Di Giulio Neri
All’inizio è il rifiuto al cospetto di donne che rimandano a una cultura di matriarcati più o meno espliciti. Elaborare i temi dell’identità, dell’appartenenza a una Terra e a una famiglia, passa anche per la rivolta. È la sana follia della giovanissima Melania, protagonista di “Le Furie”: serve un colpo di testa per lasciare i propri luoghi e la propria gente, per sfuggire a ruoli già assegnati.
C’è la nonna, Altea, baluardo della tradizione, vedova corazzata e mai un sorriso; e c’è la mamma, Tiziana, prima vittima di questo dramma femminile, medico del paese (come il padre) e abbandonata dal marito. Ogni domenica, i pranzi a tre sono un gineceo di freddezza, rimproveri e angherie pedagogiche; a una bambina irrequieta si insegna con parole scarne e, anzitutto, con l’esempio. Altea, in tal senso, è simbolo di rigidità fino all’autolesionismo; ma – non di meno – è un monumento che schiaccia figlia e nipote. Se la prima non è mai riuscita a ribellarsi, la seconda troverà nella frustrazione e nell’infelicità della madre il coraggio per staccarsi, partire e studiare fuori sede (Beni Culturali e non Medicina, come in famiglia davano per scontato).

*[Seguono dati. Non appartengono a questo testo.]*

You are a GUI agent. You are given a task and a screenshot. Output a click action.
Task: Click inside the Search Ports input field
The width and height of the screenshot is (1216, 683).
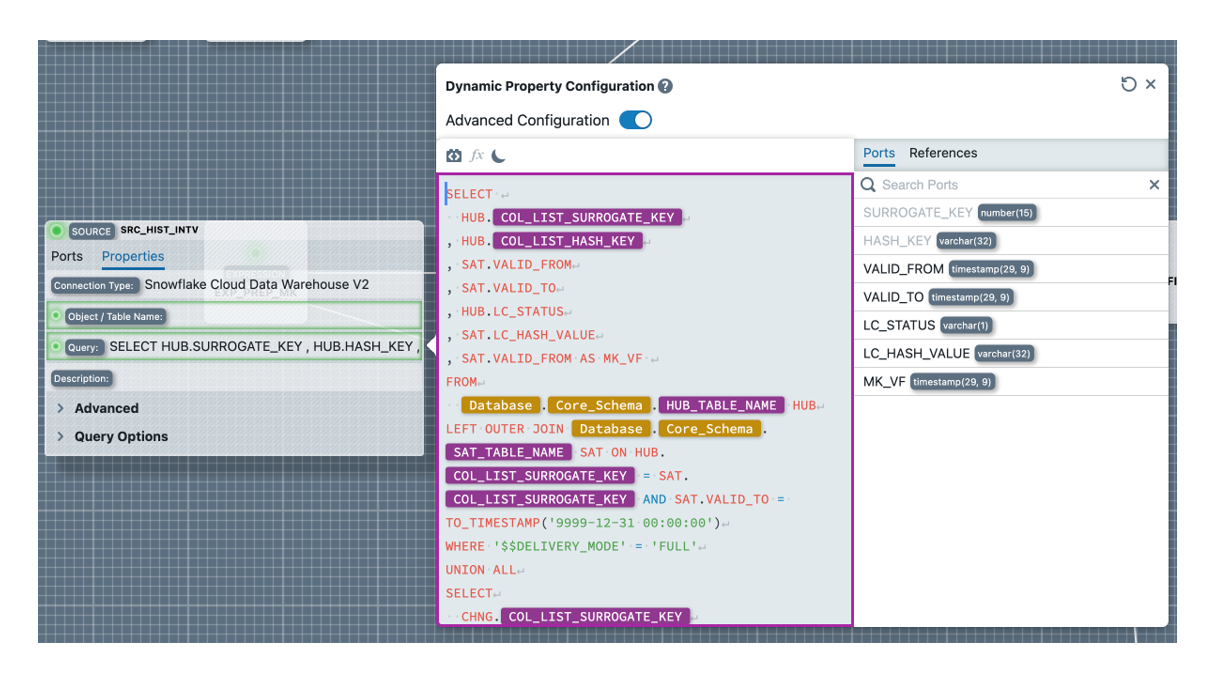point(1000,185)
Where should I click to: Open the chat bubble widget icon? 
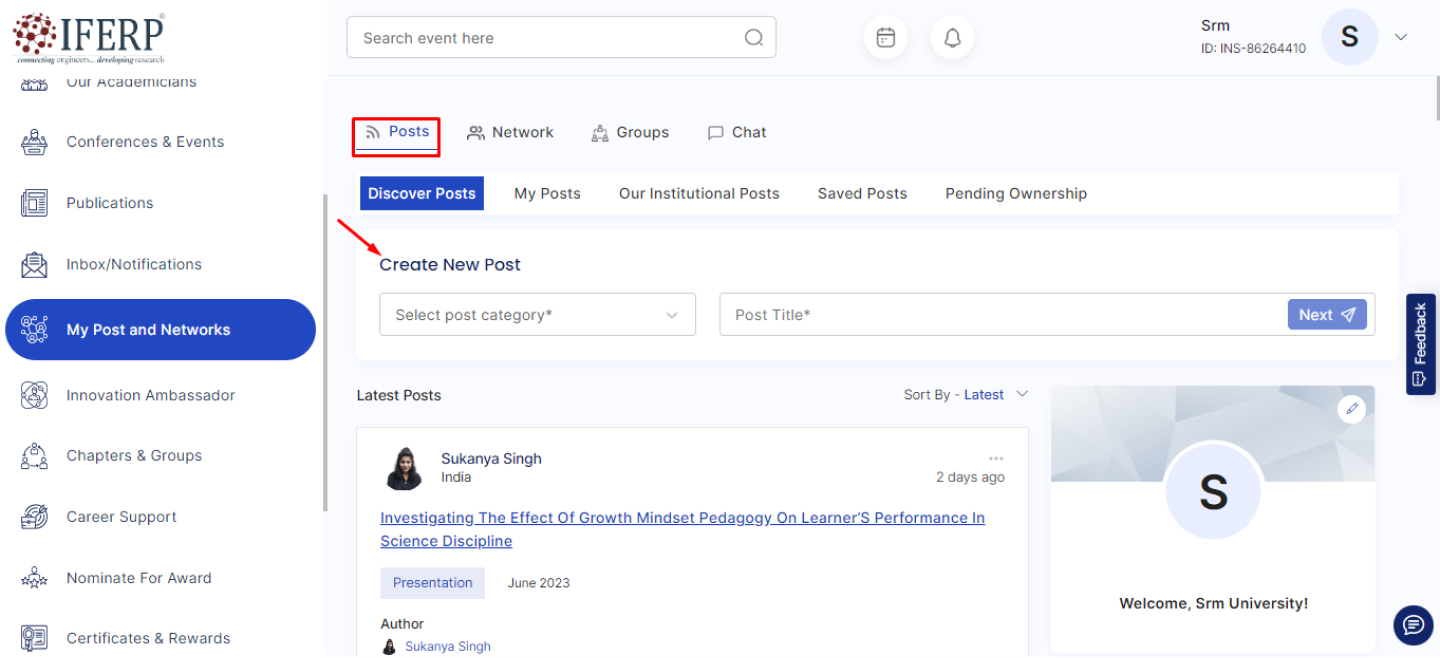click(x=1412, y=625)
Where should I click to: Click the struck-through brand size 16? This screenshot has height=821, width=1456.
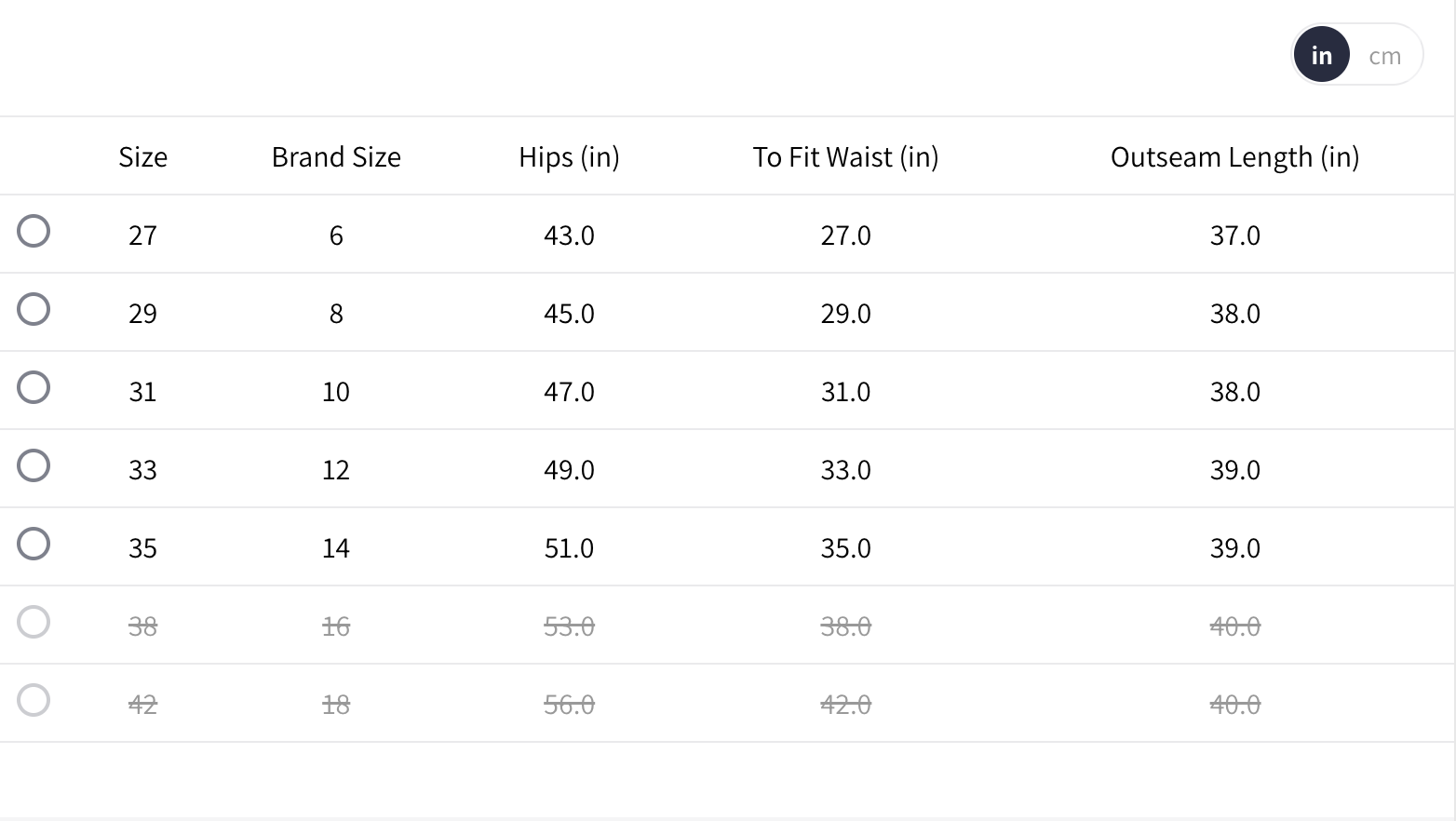click(x=336, y=626)
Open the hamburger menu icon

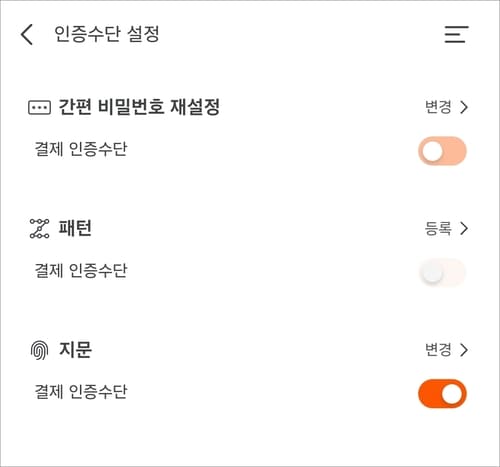tap(456, 34)
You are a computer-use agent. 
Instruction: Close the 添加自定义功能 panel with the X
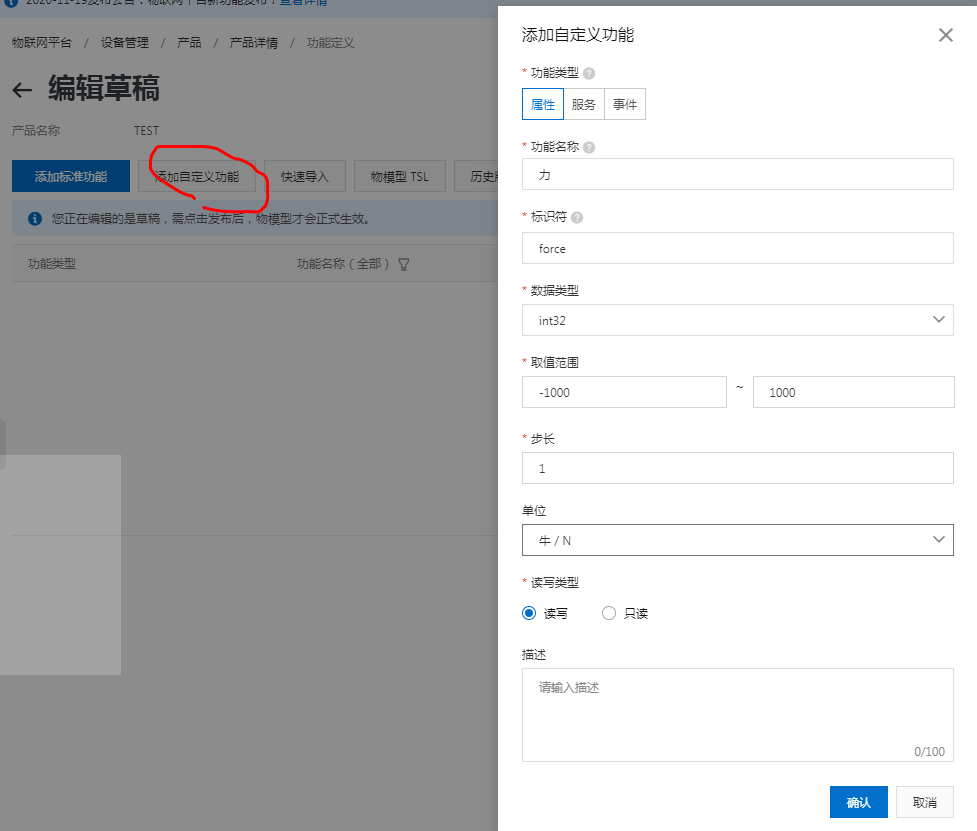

Ci si stacca, ma il legame non si può recidere. È da questi controversi sentimenti tra donne che si innesca un processo di identità plurali: Melania come figlia, come sarda, come donna; e come madre. Tra rivendicazioni individuali e affrancamento che ripudia i modelli erotico-culturali dominanti (con riferimento ai tronisti e all’appiattimento conformistico delle più giovani).
La contrapposizione scaturita nel paese d’origine si trascina anche nella grande città dove la protagonista porta avanti gli esami universitari e lavora in un museo: alla propria storia non si scampa; perché nella Storia, a saperlo leggere, c’è già un destino. I ricordi, talvolta, prendono il sopravvento, e una nostalgia ineffabile opera incessantemente sui conflitti irrisolti. Nei tempi dilatati della lontananza si continua a non capire. Ma a un livello più alto di sovrintelligenza affettiva (oltre la lingua, oltre gli schemi psicologici) si perdona e si accetta; tanto la nonna dispotica quanto la madre imperturbabile.
Lo studio della fotografia, argomento della tesi di laurea, diventa in Melania strumento per approfondire i volti, gli sguardi e l’amore che le donne di casa hanno vissuto o mancato; e segna il passaggio a una cultura che interiorizza e vivifica il Passato senza più giudicarlo. L’animo femminino è una stratificazione complessa di passioni e tentativi di razionalizzazione: il Sé ritrova ogni volta un pezzo nuovo, riflesso dopo riflesso. Stare al mondo non significa comprendere e incasellare, ma riconoscersi anche per il tramite di chi ci ha preceduto, e ascoltarsi per andare avanti senza dimenticare da dove si è partiti.